The more we love the world, the more some conditions in our world can be disheartening and depressing. We might begin to doubt our faith, and ask where is God in this? Just watching the news on TV can lead us into asking the same questions Habakkuk put to God centuries ago:
How long, O LORD? I cry for help
but you do not listen.
I cry out to you, “Violence!”
but you do not intervene.
Why do you let me see ruin;
why must I look at misery?
Destruction and violence are before me;
there is strife, and clamorous discord. -Habakkuk 1:2-3
Pope Francis, in his encyclical Laudato Si’ also expresses his grave concern for the world: “The spiral of self-destruction engulfs us… I have attempted to take stock of our present situation pointing to the cracks in the planet that we inhabit, as well as to the profoundly human causes of environmental degradation.” (Laudato Si’ 163)

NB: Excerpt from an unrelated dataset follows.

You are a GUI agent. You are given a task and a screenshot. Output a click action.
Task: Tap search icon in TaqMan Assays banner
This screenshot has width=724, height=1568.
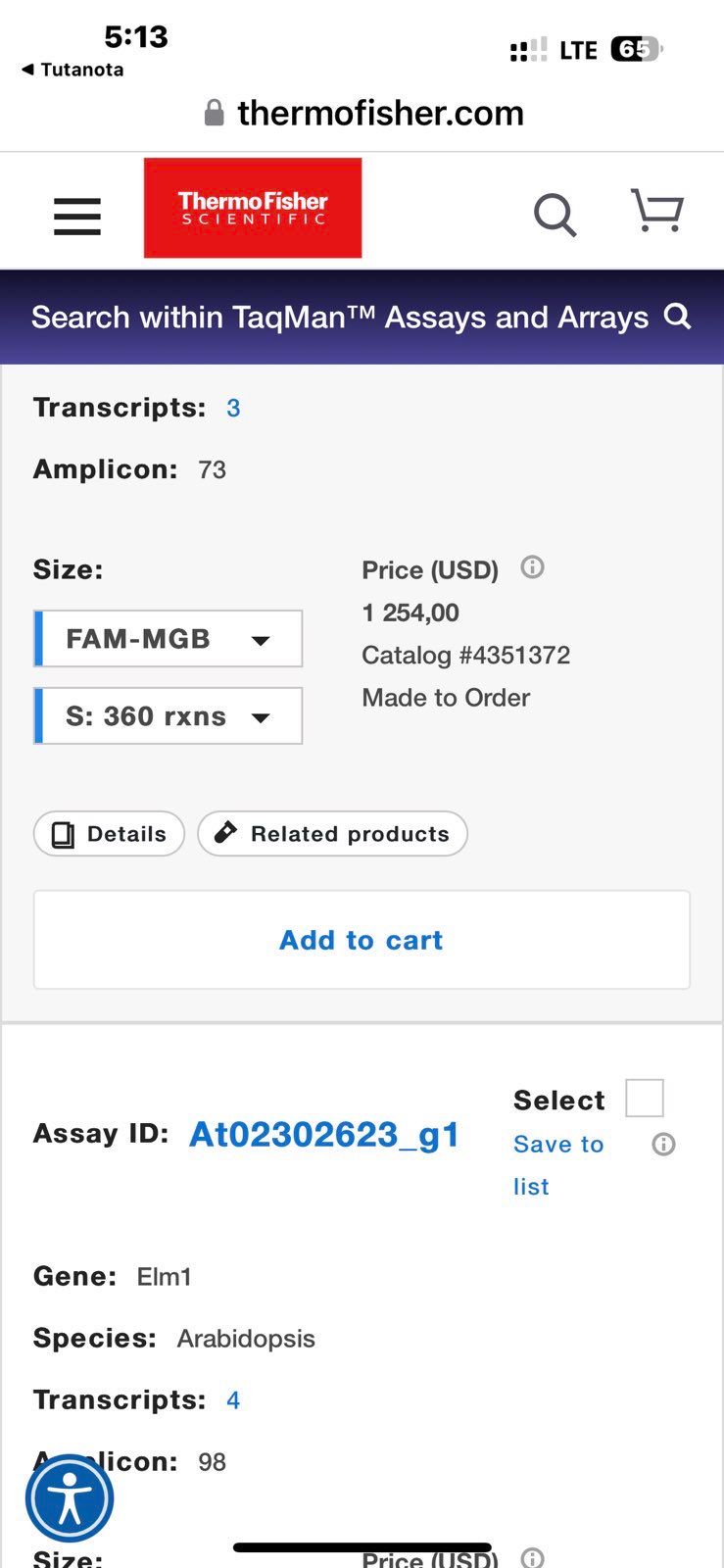[678, 317]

In the last two weeks we watched three very strong hurricanes, fueled by global warming, destroy ecosystems and human communities. The war in Ukraine continues to expose the hardships, horror, and (lately) the atrocities of war. People are killed because of the color of their sin, or their religion, or sexual orientation. Where do we get the courage to continue to witness suffering and be moved by it? We Passionists call this stance “standing at the foot of the Cross.”

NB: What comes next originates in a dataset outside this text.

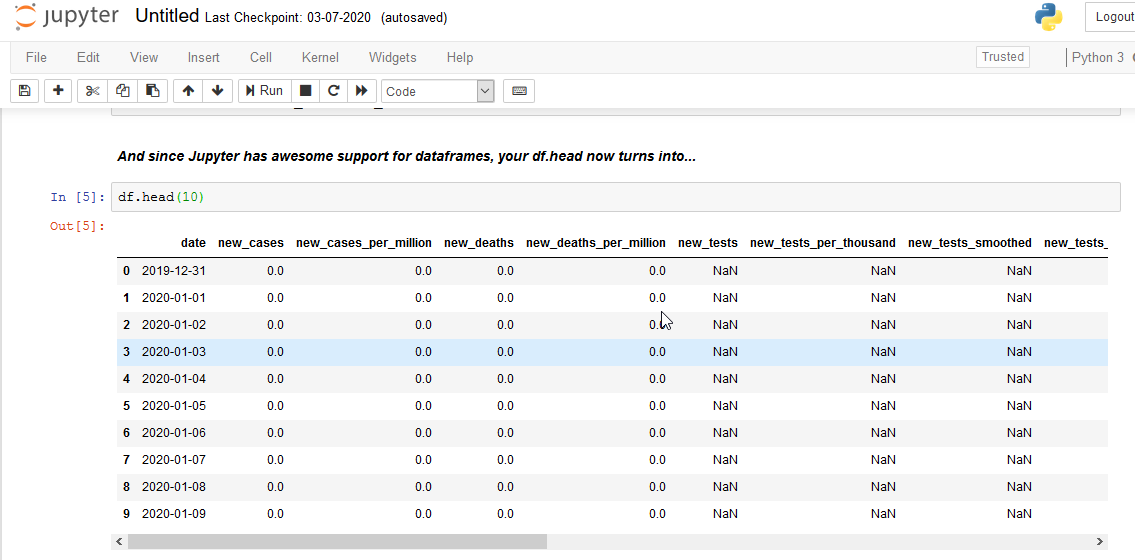Copy selected cells icon
The height and width of the screenshot is (560, 1135).
[x=122, y=91]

Like the apostles in today’s Gospel reading, we may be asking Jesus to “Increase our faith”!
Today’s readings have some profound messages about the nature of faith:
When God answers Habakkuk, God tells him to “write the vision clearly” …”so that one can read it readily.” (Habakkuk 2:2) We need to articulate for our own times what it means to be faithful followers of Jesus AND find ways to share this vision with others.
St. Paul, knowing he will never leave his prison cell alive, writes to encourages his young protege Timothy: “Guard this rich trust with the help of the Holy Spirit that dwells within us.” (II Tim1:14) We do not stand at the foot of the Cross alone. Along with our companions in faith, we have the Holy Spirit in us and among us, with all the Gifts of the Spirit we have been promised: wisdom, understanding, counsel, fortitude, knowledge, piety, and awe and respect for God.
And Jesus says to his apostles: “If you have faith the size of a mustard seed, you would say to this mulberry tree, ‘Be uprooted and planted in the sea,’ and it would obey you.” (Luke 17:6) Mustard seeds are very tiny; the quality of faith is more important than the quantity. Our surrender to God’s will and God’s working in our lives makes all the difference.
We often are alone when we view TV news displaying all the world’s problems. Today’s readings tell us our faith in the face of suffering grows through our relationships in community: articulating and sharing the vision, living Spirit-filled lives with others, and surrendering and cooperating with God’s movement in our personal and community lives. We are so blessed to be part of all this in the Passionist family!!
Patty Gillis is a retired Pastoral Minister. She served on the Board of Directors at St. Paul of the Cross Passionist Retreat and Conference Center in Detroit. She is currently a member of the Laudato Si Vision Fulfillment Team and the Passionist Solidarity Network.